アニメに出てくるオコジョは真っ白の毛をしているものが多く、純白の毛皮を持つ小動物としても広く知られています。
今回はそんなオコジョの生態と生息地、面白い伝説とペットとして飼育できるのか?についてみていきましょう。

オコジョとは

オコジョはネコ目(食肉目)イタチ科に属する動物。
オコジョの他にも『ヤマイタチ』(山鼬)、『くだきつね』(管狐)などと呼ばれています。
目から鼻までの距離が短いので、可愛らしく丸みがある顔をしているのが特徴的。体毛がフサフサしていてぬいぐるみのようでとても可愛らしい動物です。

オコジョは日本全土にも亜種が生息しています。
よく見かける『ニホンイタチ』と同じくらいの大きさでオス16〜33cm、体重は150〜320g程で、メスはオスよりも一回り小さい。

岩の上にいるオコジョ

イタチ科に属するオコジョは『イタチ』と同じく長い胴に短い足、いわゆる胴長短足で、イメージ的にはダックスフンドみたいな体型をしています。

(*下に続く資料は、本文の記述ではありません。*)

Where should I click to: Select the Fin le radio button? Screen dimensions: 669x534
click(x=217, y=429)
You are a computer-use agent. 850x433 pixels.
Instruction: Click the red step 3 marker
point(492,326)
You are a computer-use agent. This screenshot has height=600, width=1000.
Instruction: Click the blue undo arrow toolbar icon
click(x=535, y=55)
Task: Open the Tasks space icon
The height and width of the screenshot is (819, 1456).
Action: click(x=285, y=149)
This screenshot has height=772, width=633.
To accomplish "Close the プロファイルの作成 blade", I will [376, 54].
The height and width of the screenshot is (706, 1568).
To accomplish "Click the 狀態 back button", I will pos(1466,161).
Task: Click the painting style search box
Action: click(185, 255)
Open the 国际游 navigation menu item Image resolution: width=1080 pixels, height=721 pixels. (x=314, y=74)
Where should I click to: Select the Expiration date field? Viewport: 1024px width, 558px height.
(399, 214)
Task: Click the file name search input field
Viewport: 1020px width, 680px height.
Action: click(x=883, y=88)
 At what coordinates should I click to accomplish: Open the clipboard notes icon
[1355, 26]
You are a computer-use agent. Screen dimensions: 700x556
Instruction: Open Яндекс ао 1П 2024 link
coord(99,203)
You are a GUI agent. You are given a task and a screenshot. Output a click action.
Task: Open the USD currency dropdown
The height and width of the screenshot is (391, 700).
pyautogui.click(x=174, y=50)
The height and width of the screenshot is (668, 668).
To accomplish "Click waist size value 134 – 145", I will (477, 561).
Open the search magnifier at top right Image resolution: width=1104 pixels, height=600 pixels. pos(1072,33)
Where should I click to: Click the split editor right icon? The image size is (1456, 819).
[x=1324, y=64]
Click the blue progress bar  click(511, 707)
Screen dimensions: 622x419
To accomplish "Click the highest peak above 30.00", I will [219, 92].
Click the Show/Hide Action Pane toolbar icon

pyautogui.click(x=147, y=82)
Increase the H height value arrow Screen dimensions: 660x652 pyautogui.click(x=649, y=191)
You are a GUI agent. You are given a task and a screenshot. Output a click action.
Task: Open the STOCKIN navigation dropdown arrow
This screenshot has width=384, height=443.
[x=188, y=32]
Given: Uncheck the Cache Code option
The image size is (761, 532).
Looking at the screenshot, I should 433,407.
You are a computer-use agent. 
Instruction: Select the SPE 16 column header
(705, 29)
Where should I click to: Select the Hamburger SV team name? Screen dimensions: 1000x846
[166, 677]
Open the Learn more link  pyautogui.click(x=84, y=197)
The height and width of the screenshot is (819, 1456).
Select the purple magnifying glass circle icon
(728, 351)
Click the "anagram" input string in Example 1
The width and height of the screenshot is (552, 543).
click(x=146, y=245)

オコジョの後ろ足は他のイタチ科の動物と比べると長く発達しているため、高くジャンプでき岩場などをピョンピョン飛び跳ね移動します。
その後ろ足を生かした木登りや泳ぎも得意のようです。

またオコジョは年に2回毛を入れ替えます。
そのため夏と冬では毛の色が変わるという面白い特徴を持っています。

オコジョの生息地

オコジョは主にイギリスなどを含むヨーロッパ中北部、アジア中北部、北米、ニュージーランドに生息しています。

日本では北海道や東北地方、中部地方の山岳地帯、関東地方では標高1200m以上の山岳地帯に生息しています。
生息地は北部の方に偏っています。比較的寒い地域を好んで生息している印象を受けますね。

オコジョの生息地イメージ

また生息域の中でもより寒い地域に行くにつれ、生息するオコジョの個体は体が小さくなる傾向にあります。
これは哺乳類としては珍しいようで、一般的には寒い地域ほど体は大きく、暖かい地域になると小さくなるとされています。

哺乳類の様な恒温動物は、体温を一定に維持する熱量を確保するために、寒い地域ほど体を大きくする必要があるようです。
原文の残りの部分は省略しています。